BEGIN Input data

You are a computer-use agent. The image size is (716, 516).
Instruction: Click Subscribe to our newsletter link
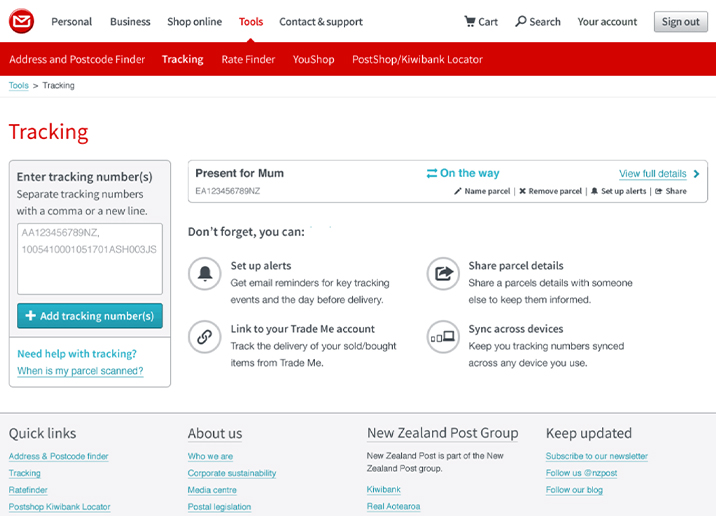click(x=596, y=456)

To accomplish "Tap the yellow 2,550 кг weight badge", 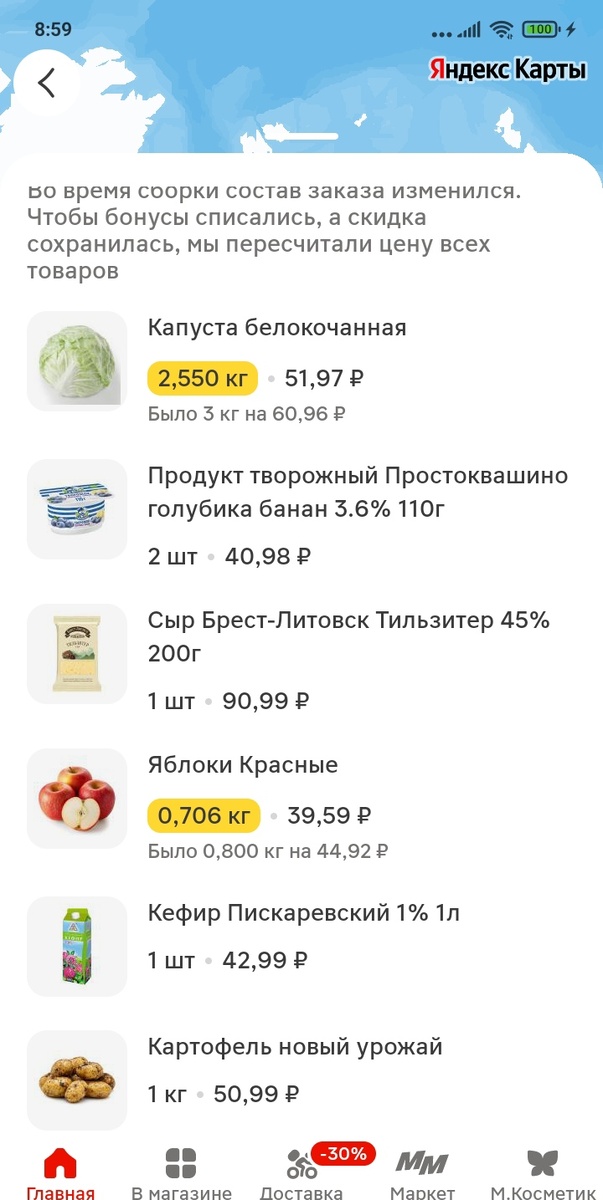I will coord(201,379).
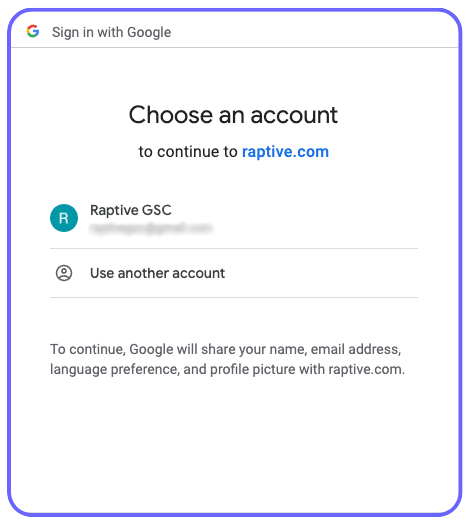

END Input data
BEGIN Input data

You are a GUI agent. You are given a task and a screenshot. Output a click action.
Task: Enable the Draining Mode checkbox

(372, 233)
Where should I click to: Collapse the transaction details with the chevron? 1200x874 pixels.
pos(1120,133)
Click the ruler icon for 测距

END Input data

Show the lines of the listing above with "agent".

## Result of the task
You are a computer-use agent. The image size is (716, 516).
You are a GUI agent. You are given a task and a screenshot. Output a click action.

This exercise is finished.